The New York City native spent his career on Wall Street, first as a litigator and a mergers and acquisitions lawyer, and then as an investment banker at a series of boutique firms. Now retired, he and his wife, Gayle, split their time between Florida and Charlottesville.
Gardner has spent the last two years working on a memoir of his undergraduate years at UVA, titled “From Rebel Yell to Revolution: My Four Years at UVA 1966-1970.” The book, which he considers “a love story about the University,” is a keen observation of daily student life in the 1960s and the transformative events that occurred during that time. As an alumnus, parent, and volunteer, Gardner’s love for UVA remains undiminished. He currently serves on the Jeffersonian Grounds Initiative Board.
Did you ever live on the Lawn?
I lived in the Crackerbox, which was then considered part of the Lawn. It was very quiet, a little bit out of the way, but it was only two minutes from the Lawn. I really didn’t know much about it. When my prospective roommate and I walked over there, I saw that the most important benefit of living in the Crackerbox was that it was about 10 feet from the closest bathroom. We also had use of the lower garden of Pavilion X. It was almost like having your own backyard.
You have a section in your book about the Lawn. Can you quote from it?
This patch of land is emblazoned in the heart and mind of every true Wahoo. I have walked the Lawn hundreds, if not thousands, of times in my seven years as a student, two stints as a UVA parent, 40-plus years as an alum, and now as a part-time resident of Charlottesville. But each time I approach the Academical Village, walking down an alley bordered by Mr. Jefferson’s famous serpentine walls, and emerge on the verdant splendor of the Lawn, I still find myself catching my breath as I try to digest the quiet magnificence of this amazing place. In a university that now has over 20,000 students, there is still a serene, almost bucolic quality to the Lawn—an escape from the “slings and arrows” of the outside world.
You were involved in a preservation effort as a student. Can you describe what happened?

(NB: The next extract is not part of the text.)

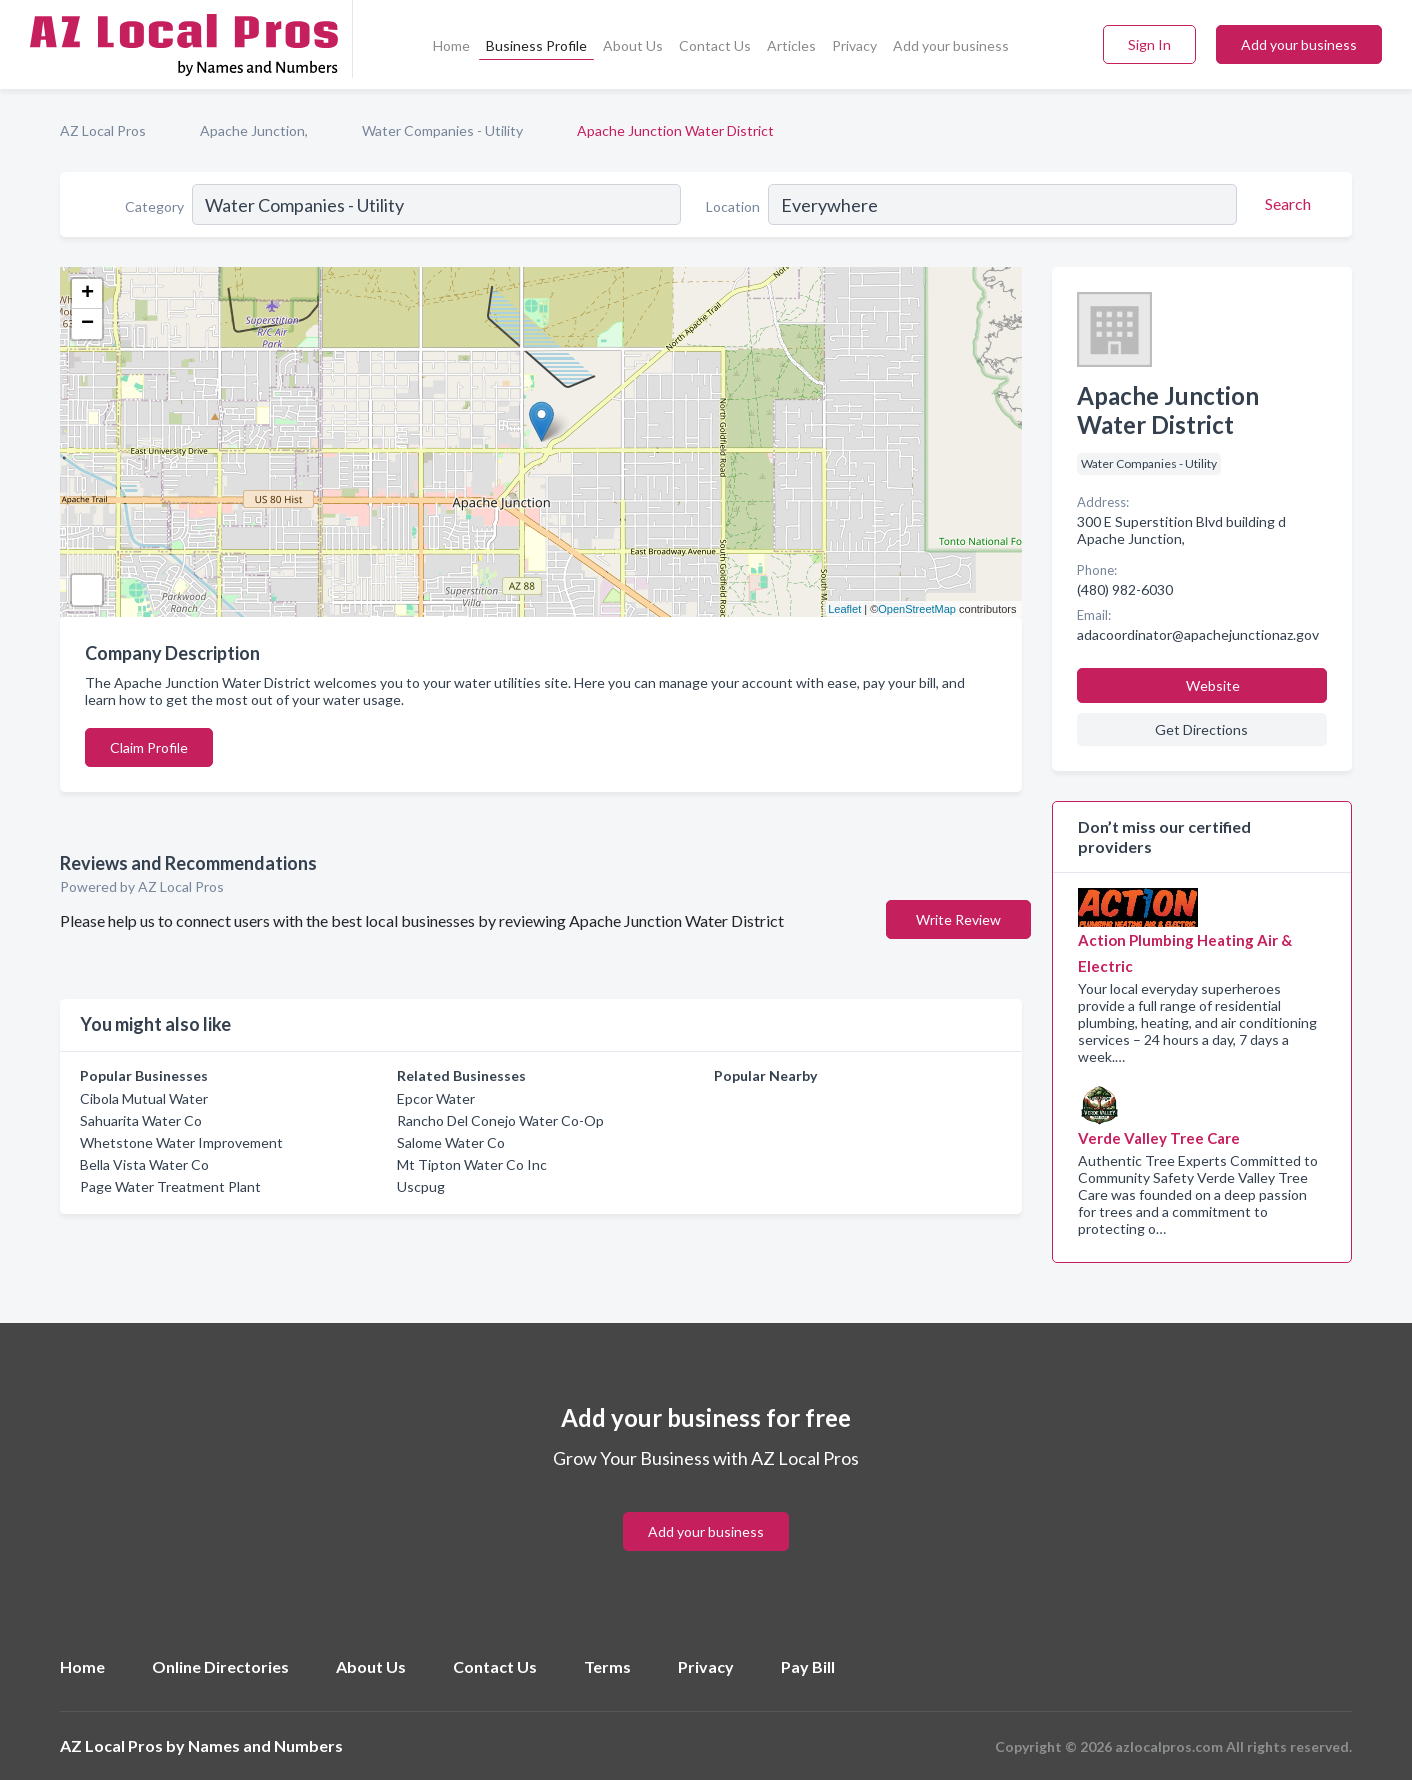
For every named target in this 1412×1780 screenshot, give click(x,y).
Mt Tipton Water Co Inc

During my second year as an undergraduate, the administration announced that it was turning the McIntire Amphitheatre into a parking lot. Bryan Hall did not exist at the time, and the whole area behind the amphitheatre was a parking lot, so they decided to take out the grass infield of McIntire and make it a parking lot as well. When I came back to law school after serving on active duty in the army, I was elected to the Student Council. One of the first things I did was to propose a resolution to bring back the grass infield, and that helped stir up an enormous amount of protest against what had been done. They decided shortly thereafter to return McIntire to its original state. I was very pleased at being able to spearhead that.